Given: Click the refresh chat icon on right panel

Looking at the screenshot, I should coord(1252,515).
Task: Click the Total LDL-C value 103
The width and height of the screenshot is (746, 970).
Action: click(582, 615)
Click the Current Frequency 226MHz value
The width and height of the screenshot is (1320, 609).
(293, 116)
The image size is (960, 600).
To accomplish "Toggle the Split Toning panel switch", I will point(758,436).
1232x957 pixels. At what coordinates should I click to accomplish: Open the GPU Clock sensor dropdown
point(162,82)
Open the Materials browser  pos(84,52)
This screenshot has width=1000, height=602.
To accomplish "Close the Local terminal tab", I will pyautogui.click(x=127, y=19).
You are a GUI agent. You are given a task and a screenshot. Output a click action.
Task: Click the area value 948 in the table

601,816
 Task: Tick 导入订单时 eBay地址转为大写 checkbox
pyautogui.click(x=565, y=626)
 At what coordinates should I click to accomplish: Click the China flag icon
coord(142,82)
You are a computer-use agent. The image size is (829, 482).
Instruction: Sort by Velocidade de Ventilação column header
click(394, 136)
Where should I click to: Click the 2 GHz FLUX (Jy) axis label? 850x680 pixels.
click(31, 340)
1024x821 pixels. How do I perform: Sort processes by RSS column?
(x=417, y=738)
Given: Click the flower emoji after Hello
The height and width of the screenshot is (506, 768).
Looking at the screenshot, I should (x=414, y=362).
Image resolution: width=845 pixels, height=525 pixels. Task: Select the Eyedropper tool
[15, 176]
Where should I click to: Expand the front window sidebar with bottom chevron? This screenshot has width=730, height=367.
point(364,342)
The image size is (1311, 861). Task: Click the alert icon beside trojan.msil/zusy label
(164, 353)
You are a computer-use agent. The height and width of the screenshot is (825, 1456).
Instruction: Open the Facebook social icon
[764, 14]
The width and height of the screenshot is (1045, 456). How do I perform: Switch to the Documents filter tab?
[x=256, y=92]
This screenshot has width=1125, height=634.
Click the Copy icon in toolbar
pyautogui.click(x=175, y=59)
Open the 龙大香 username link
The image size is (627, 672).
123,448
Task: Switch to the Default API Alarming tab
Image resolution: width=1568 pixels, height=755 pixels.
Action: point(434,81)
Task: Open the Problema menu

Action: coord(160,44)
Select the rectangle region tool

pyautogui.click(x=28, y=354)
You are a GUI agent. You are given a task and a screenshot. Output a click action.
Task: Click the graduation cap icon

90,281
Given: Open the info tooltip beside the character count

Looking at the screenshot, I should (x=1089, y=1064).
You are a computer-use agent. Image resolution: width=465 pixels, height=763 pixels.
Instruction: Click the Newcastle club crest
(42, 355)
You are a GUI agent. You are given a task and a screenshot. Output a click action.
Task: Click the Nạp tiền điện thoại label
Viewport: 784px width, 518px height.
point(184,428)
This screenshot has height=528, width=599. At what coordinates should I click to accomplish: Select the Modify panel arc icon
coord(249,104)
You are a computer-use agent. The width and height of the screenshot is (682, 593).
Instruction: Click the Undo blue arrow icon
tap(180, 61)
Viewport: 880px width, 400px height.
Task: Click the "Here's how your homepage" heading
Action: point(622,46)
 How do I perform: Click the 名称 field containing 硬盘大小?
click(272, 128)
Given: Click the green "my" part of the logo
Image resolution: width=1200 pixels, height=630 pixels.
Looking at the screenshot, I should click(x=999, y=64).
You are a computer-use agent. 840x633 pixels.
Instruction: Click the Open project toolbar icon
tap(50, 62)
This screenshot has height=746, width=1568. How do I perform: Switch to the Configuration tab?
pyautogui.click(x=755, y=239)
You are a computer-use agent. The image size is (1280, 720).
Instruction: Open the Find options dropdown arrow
———
**What the exercise asks**
The line containing "The image size is (960, 600)." marks the end: copy exactly every line from the top of the data above down to it, that line included.

**Problem solution**
Given: Click the refresh chat icon on right panel

Looking at the screenshot, I should coord(1252,515).
Task: Click the Total LDL-C value 103
The width and height of the screenshot is (746, 970).
Action: click(582, 615)
Click the Current Frequency 226MHz value
The width and height of the screenshot is (1320, 609).
(293, 116)
The image size is (960, 600).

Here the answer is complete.